Je sais que vous cher­chez Jésus de Nazareth qui a été crucifié.

Elles le cher­chaient là où il n’é­tait plus. Les Anges les aver­tissent de leur erreur.

Etant entrées dans le tom­beau et n’y ayant pas trou­vé le corps de Jésus, elles demeu­raient conster­nées de cette dis­pa­ri­tion, et voi­ci que deux Anges se tinrent devant elles avec un vête­ment tout res­plen­dis­sant. Et comme elles crai­gnaient et demeu­raient les yeux bais­sés, ils leur dirent : Pourquoi cherchez-​vous par­mi les morts celui qui est vivant ?
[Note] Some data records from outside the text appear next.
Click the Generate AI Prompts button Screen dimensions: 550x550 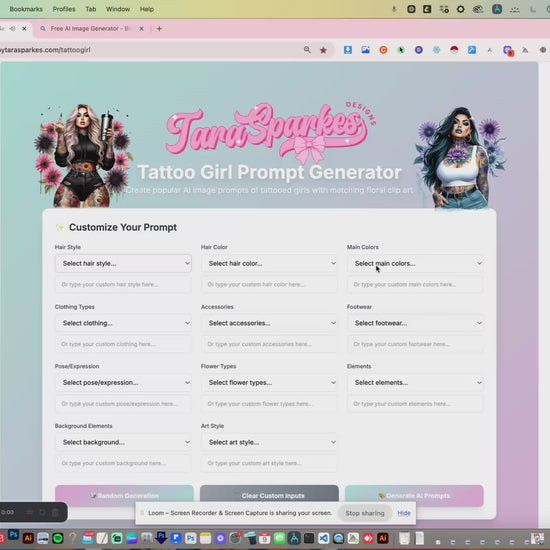click(x=414, y=496)
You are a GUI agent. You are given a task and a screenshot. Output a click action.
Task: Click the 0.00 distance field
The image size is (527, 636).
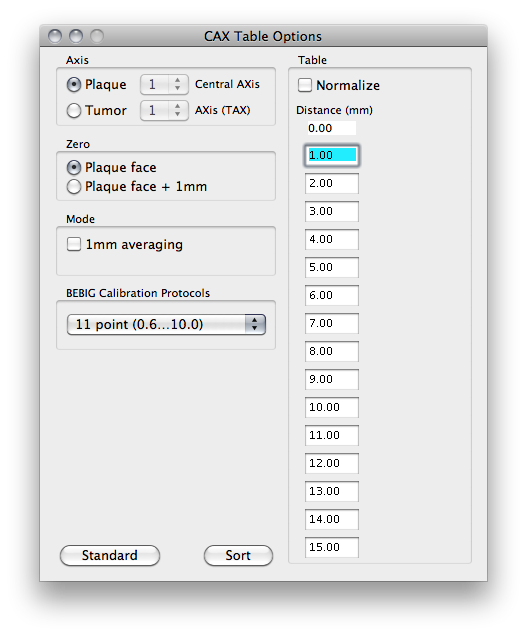(331, 128)
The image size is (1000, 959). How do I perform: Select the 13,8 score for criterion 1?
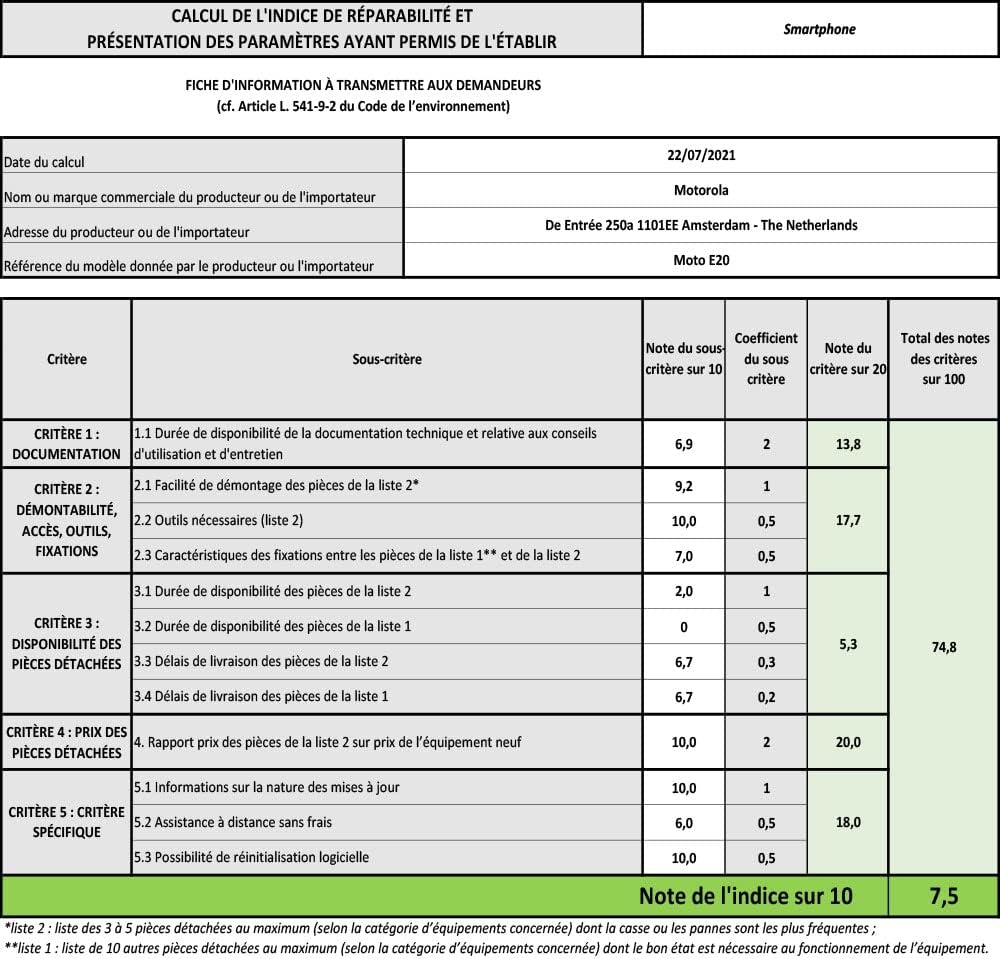click(x=847, y=444)
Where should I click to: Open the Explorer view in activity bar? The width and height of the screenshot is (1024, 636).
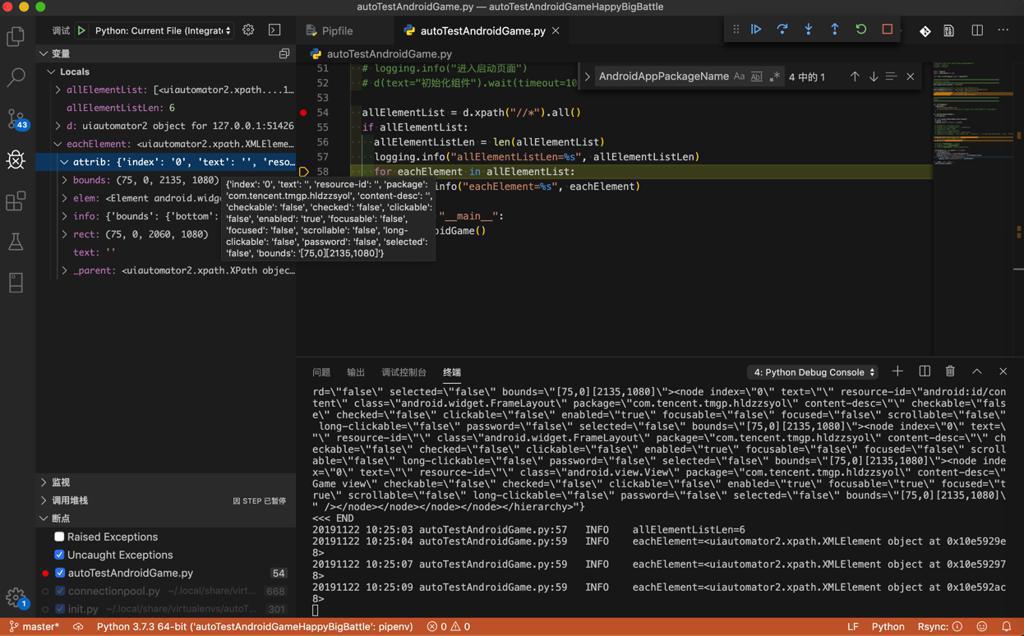(16, 37)
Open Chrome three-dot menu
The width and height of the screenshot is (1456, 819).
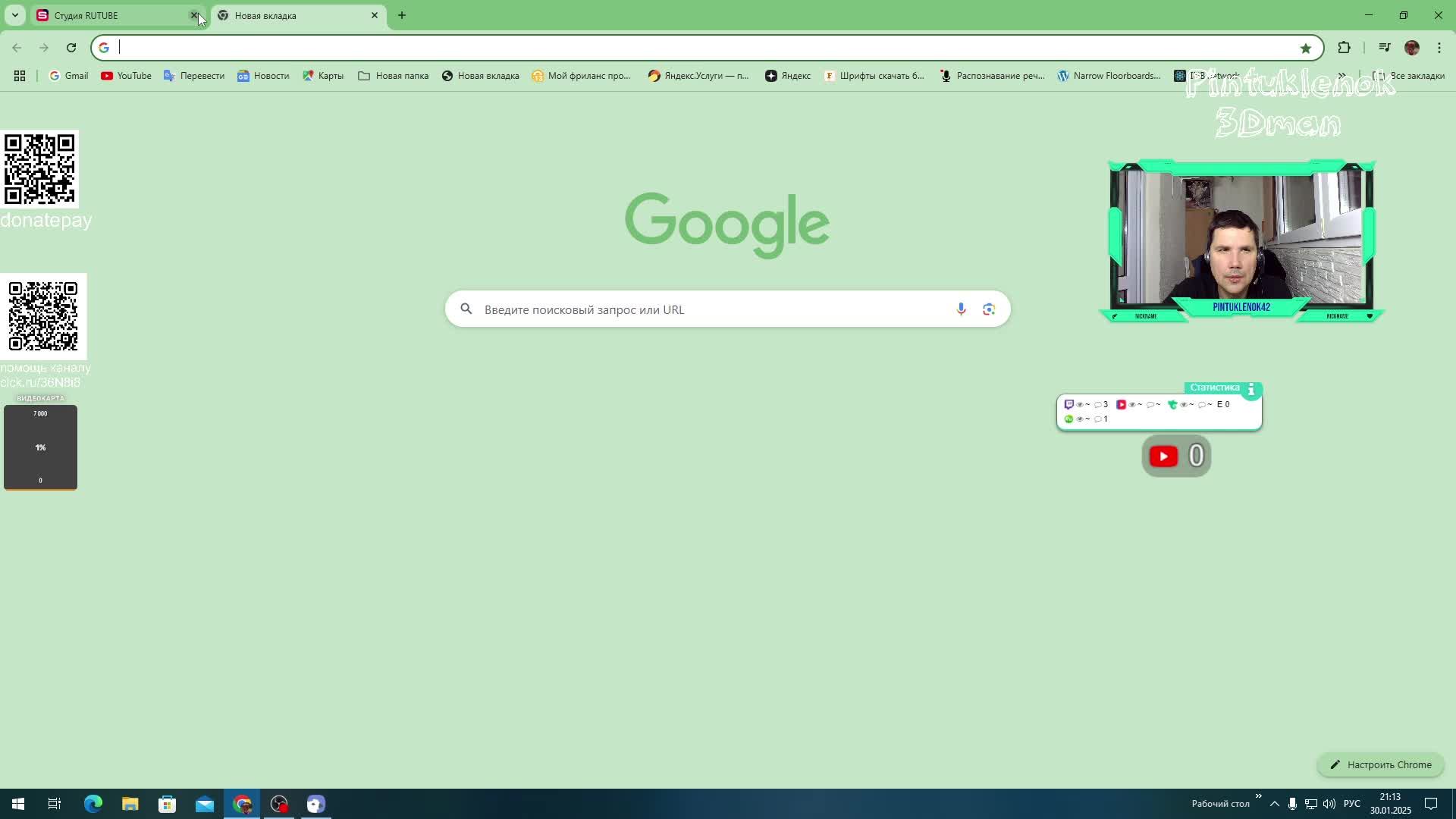[x=1439, y=48]
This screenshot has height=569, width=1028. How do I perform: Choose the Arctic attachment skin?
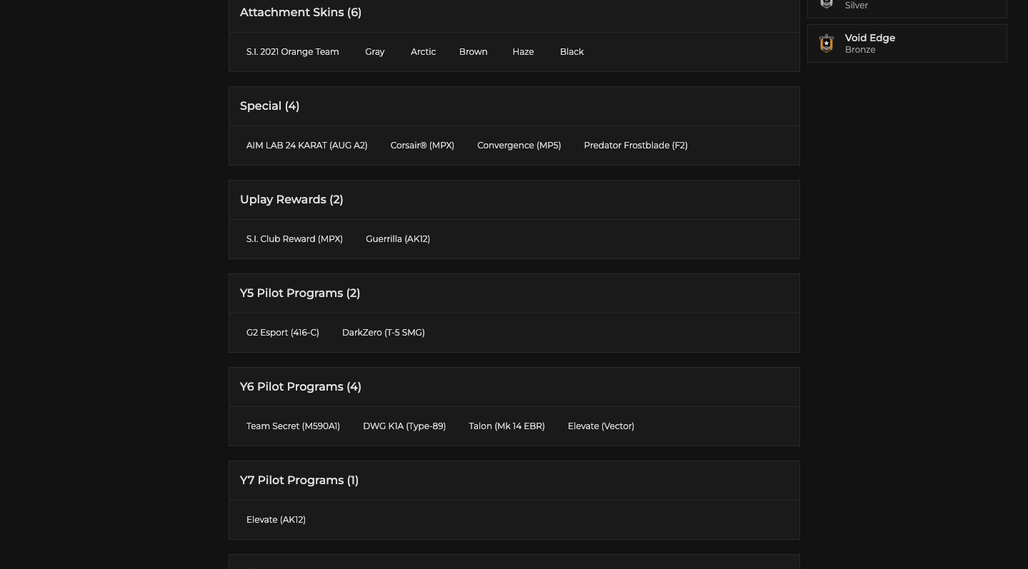click(x=423, y=52)
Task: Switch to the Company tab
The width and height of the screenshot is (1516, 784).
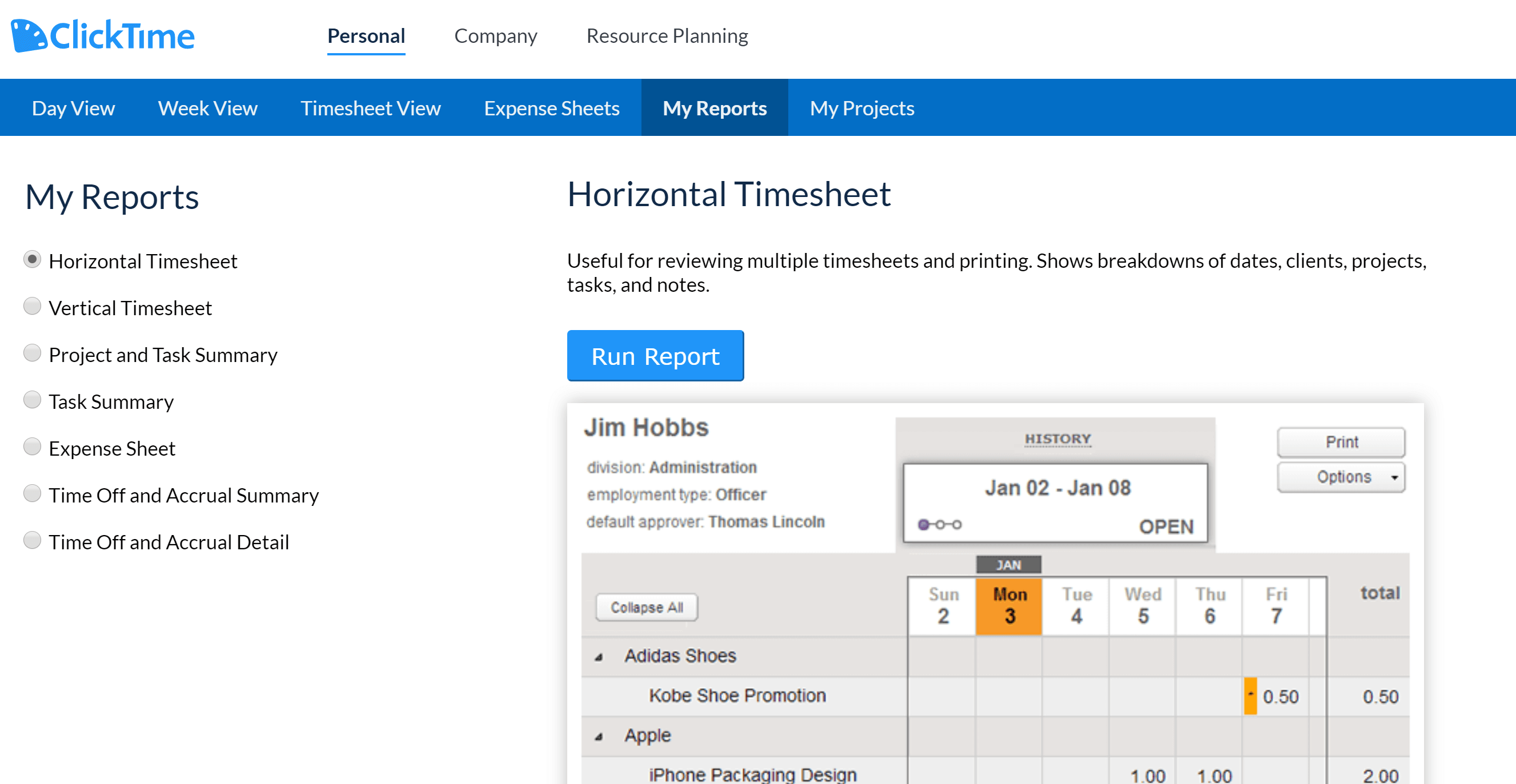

Si nous vou­lons être dans la véri­té, nous devons cher­cher en haut celui qui est la vie. Que d’hommes s’obs­tinent à regar­der en bas et à cher­cher la véri­té dans la mort ! Mais déjà quand on cherche véri­ta­ble­ment Jésus, quand même on ne le cher­che­rait pas assez haut, quand on ne sau­rait pas tout ce qu’il est, on peut être sans crainte. Mais, c’est là l’a­ver­tis­se­ment des Anges, il ne faut pas cher­cher par­mi les morts celui qui est vivant.

Et l’Ange leur rap­pelle les motifs qu’elles ont de le croire vivant : 

Il est res­sus­ci­té comme il l’a­vait dit.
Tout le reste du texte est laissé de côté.